- **Schriftliche Aufgabe A**
Ordne die Einträge von der Zeile mit „Click PHOTO 15“ bis zur Zeile mit „Looking at the screenshot, I should click(1214, 137).“, beide eingeschlossen, als Markdown-Tabelle an. Trage dabei in die Spalte „Position“ eine laufende Nummer und in die Spalte „Inhalt“ die jeweilige Zeile ein und lass leere Zeilen weg.

--- --- ---

Diese Seite ist ein nichtkommerzielles Forum für eine philosophische Reflexion über Wein.

Weinphilosophie Wein philosophisch zu bedenken, beinhaltet zunächst den Versuch den Begriff Wein zu entfalten und zu explizieren. Es geht also um die Fragen: Was ist Wein? und Was ist das Wesen von Wein? Von philosophischer Relevanz ist aber vor allem die Frage: Was sind die Funktion und die Bedeutung von Wein für den einzelnen Menschen und für die menschliche Gemeinschaft? Eine Frage, die sich unmittelbar daran anschließt ist: Haben wir Wein nötig? Ob eine rationale kritische Reflexion über Wein möglich ist, ist eine ebenso offene wie spannende Frage, die eng mit der Frage korrespondiert: Was ist an Wein vernünftig?

--- --- ---

- **Schriftliche Aufgabe B**
Gib den Abschnitt des Textes über Weinphilosophie von „Diese Seite ist“ bis „an Wein vernünftig?“ wortgetreu wieder.

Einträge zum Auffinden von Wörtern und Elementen
--- --- ---

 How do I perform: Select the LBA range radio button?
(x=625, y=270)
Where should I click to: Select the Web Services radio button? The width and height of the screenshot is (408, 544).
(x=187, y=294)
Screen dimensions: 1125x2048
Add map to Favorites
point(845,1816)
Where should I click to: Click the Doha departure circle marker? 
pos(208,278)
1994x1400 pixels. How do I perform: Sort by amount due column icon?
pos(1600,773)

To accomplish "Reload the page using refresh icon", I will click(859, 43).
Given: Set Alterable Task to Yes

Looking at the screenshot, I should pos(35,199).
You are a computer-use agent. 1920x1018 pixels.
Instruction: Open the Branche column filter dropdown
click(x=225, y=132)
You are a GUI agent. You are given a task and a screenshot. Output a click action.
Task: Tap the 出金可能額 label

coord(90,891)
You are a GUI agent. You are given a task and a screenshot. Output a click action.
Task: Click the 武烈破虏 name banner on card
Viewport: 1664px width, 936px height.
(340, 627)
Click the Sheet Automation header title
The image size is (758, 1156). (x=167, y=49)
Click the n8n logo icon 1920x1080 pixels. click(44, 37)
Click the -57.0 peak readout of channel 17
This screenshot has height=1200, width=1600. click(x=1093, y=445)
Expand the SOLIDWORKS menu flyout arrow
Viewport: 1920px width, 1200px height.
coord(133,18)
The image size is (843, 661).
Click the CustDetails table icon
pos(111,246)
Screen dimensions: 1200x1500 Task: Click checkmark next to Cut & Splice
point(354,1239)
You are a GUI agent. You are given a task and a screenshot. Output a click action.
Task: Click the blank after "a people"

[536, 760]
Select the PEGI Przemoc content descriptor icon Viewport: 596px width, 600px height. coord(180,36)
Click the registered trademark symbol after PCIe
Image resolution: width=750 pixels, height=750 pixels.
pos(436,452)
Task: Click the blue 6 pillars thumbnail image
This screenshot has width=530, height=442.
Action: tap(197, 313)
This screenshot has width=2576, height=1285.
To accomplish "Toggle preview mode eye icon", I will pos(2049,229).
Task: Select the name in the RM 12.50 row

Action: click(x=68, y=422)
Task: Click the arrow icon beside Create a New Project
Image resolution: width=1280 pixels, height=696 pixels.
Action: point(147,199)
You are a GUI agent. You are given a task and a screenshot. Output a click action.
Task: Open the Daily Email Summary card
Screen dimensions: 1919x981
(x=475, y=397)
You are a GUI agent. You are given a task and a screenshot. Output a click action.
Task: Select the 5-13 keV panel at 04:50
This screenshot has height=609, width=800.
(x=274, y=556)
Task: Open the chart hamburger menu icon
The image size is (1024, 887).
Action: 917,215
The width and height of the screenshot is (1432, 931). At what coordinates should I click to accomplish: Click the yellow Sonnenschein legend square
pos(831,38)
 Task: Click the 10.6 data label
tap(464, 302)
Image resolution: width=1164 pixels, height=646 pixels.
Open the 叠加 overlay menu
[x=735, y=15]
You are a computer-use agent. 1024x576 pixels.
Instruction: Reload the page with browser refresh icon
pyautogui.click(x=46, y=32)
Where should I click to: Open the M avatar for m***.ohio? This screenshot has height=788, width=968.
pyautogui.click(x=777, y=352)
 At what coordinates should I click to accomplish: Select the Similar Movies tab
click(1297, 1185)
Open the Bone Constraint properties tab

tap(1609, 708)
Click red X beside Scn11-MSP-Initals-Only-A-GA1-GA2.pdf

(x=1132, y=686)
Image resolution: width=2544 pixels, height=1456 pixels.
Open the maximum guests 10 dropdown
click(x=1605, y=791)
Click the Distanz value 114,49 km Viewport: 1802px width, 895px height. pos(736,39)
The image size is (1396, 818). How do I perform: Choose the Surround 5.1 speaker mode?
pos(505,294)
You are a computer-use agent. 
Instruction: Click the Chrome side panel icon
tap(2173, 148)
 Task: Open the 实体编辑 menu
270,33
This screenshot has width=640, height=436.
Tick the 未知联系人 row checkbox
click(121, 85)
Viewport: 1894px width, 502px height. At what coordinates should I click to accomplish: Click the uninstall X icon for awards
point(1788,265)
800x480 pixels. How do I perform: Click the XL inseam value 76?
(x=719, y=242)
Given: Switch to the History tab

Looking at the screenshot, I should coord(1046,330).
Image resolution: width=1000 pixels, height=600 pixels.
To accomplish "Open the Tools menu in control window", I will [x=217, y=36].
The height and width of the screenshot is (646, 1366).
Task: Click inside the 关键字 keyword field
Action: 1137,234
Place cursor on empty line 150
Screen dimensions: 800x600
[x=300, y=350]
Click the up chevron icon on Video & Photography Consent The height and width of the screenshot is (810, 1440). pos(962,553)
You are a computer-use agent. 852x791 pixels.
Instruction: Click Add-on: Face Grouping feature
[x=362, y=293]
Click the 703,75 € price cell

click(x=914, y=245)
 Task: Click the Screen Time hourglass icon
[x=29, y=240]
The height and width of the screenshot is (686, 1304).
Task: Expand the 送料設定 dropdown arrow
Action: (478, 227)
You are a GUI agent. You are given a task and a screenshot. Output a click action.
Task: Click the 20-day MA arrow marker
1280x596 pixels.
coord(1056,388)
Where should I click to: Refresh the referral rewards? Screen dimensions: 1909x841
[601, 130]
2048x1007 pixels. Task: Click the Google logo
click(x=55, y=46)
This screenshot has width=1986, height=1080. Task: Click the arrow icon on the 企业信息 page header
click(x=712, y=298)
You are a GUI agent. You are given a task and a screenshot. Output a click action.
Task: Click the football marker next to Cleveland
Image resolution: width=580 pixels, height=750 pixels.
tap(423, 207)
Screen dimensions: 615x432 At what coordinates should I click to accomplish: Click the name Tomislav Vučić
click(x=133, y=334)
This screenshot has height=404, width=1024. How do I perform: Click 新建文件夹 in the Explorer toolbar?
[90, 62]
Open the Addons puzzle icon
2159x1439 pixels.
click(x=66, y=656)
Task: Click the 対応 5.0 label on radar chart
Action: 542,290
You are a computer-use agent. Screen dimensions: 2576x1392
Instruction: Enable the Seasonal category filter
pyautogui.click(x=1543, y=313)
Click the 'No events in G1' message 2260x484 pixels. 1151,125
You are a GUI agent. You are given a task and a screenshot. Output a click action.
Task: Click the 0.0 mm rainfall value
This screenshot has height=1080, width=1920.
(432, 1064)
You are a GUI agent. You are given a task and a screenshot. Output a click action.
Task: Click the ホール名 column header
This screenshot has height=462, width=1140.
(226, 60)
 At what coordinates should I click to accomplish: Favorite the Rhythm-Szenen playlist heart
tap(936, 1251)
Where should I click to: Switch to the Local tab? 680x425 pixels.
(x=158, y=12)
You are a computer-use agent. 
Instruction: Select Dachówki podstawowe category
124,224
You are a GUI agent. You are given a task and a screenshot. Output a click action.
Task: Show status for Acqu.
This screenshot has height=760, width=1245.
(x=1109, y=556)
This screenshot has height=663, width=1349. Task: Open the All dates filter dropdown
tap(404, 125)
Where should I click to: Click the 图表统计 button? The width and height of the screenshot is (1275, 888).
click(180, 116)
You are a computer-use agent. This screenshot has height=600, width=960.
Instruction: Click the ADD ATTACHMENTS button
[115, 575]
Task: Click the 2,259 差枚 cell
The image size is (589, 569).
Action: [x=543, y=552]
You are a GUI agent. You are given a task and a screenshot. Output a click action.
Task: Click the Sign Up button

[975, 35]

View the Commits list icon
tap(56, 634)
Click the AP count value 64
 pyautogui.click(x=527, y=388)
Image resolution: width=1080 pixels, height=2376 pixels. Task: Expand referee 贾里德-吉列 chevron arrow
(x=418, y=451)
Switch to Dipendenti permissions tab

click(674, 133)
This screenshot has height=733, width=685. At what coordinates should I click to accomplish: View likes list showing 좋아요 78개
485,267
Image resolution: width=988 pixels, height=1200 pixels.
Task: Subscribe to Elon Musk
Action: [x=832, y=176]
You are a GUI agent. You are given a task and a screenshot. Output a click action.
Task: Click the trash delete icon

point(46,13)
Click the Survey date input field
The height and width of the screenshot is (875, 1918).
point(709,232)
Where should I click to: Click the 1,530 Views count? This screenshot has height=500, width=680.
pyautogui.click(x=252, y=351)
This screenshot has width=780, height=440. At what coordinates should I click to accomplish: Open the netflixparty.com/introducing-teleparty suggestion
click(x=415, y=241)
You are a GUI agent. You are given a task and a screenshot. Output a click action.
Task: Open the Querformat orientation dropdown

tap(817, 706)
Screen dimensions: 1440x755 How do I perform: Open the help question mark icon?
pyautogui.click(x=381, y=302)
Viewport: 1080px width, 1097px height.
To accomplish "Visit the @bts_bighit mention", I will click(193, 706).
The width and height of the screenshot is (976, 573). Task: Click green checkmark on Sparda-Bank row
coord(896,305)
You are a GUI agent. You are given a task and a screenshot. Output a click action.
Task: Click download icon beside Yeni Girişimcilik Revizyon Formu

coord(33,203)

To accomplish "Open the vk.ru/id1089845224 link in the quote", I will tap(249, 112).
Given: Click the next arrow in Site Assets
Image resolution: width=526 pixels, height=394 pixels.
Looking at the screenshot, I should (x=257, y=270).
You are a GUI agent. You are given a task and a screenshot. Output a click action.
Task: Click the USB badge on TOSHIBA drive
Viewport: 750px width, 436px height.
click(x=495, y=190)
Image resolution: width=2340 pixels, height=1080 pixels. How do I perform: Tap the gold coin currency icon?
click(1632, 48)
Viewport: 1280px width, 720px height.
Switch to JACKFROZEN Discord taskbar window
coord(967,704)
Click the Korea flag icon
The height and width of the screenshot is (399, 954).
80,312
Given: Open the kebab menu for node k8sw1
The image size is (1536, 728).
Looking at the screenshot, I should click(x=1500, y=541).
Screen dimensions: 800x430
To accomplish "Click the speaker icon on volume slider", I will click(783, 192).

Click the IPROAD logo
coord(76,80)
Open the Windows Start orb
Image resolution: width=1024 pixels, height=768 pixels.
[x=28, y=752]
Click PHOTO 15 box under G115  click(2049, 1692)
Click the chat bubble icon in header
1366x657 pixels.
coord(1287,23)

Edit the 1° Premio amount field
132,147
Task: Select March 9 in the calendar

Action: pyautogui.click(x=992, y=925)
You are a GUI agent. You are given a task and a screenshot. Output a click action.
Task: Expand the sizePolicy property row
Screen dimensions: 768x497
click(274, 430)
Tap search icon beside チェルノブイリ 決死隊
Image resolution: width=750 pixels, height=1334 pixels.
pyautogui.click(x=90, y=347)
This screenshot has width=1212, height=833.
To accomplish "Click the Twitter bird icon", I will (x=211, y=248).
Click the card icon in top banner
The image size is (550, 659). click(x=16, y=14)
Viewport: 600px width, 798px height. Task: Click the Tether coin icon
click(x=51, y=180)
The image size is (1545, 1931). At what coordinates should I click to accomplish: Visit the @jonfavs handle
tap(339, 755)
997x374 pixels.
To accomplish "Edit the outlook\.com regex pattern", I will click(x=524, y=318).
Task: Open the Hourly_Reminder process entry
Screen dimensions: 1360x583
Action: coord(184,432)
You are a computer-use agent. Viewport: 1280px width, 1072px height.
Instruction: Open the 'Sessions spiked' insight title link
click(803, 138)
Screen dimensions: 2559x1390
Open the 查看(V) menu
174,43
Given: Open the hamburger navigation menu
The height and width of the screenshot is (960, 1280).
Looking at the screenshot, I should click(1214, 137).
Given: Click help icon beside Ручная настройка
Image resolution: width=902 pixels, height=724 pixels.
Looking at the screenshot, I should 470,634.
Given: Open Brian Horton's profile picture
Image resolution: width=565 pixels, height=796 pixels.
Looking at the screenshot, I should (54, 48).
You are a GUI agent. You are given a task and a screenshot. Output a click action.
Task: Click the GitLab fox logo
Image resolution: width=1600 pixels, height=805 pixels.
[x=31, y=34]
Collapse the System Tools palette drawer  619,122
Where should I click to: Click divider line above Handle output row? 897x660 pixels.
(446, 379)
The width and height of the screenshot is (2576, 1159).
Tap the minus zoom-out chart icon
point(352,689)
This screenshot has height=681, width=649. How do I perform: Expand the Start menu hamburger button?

--- --- ---

- **Richtige Antwort A**
| Position | Inhalt |
|---|---|
| 1 | Click PHOTO 15 box under G115  click(2049, 1692) |
| 2 | Click the chat bubble icon in header |
| 3 | 1366x657 pixels. |
| 4 | coord(1287,23) |
| 5 | Edit the 1° Premio amount field |
| 6 | 132,147 |
| 7 | Task: Select March 9 in the calendar |
| 8 | Action: pyautogui.click(x=992, y=925) |
| 9 | You are a GUI agent. You are given a task and a screenshot. Output a click action. |
| 10 | Task: Expand the sizePolicy property row |
| 11 | Screen dimensions: 768x497 |
| 12 | click(274, 430) |
| 13 | Tap search icon beside チェルノブイリ 決死隊 |
| 14 | Image resolution: width=750 pixels, height=1334 pixels. |
| 15 | pyautogui.click(x=90, y=347) |
| 16 | This screenshot has width=1212, height=833. |
| 17 | To accomplish "Click the Twitter bird icon", I will (x=211, y=248). |
| 18 | Click the card icon in top banner |
| 19 | The image size is (550, 659). click(x=16, y=14) |
| 20 | Viewport: 600px width, 798px height. Task: Click the Tether coin icon |
| 21 | click(x=51, y=180) |
| 22 | The image size is (1545, 1931). At what coordinates should I click to accomplish: Visit the @jonfavs handle |
| 23 | tap(339, 755) |
| 24 | 997x374 pixels. |
| 25 | To accomplish "Edit the outlook\.com regex pattern", I will click(x=524, y=318). |
| 26 | Task: Open the Hourly_Reminder process entry |
| 27 | Screen dimensions: 1360x583 |
| 28 | Action: coord(184,432) |
| 29 | You are a computer-use agent. Viewport: 1280px width, 1072px height. |
| 30 | Instruction: Open the 'Sessions spiked' insight title link |
| 31 | click(803, 138) |
| 32 | Screen dimensions: 2559x1390 |
| 33 | Open the 查看(V) menu |
| 34 | 174,43 |
| 35 | Given: Open the hamburger navigation menu |
| 36 | The height and width of the screenshot is (960, 1280). |
| 37 | Looking at the screenshot, I should click(1214, 137). |

- **Richtige Antwort B**
Diese Seite ist ein nichtkommerzielles Forum für eine philosophische Reflexion über Wein.

Weinphilosophie Wein philosophisch zu bedenken, beinhaltet zunächst den Versuch den Begriff Wein zu entfalten und zu explizieren. Es geht also um die Fragen: Was ist Wein? und Was ist das Wesen von Wein? Von philosophischer Relevanz ist aber vor allem die Frage: Was sind die Funktion und die Bedeutung von Wein für den einzelnen Menschen und für die menschliche Gemeinschaft? Eine Frage, die sich unmittelbar daran anschließt ist: Haben wir Wein nötig? Ob eine rationale kritische Reflexion über Wein möglich ist, ist eine ebenso offene wie spannende Frage, die eng mit der Frage korrespondiert: Was ist an Wein vernünftig?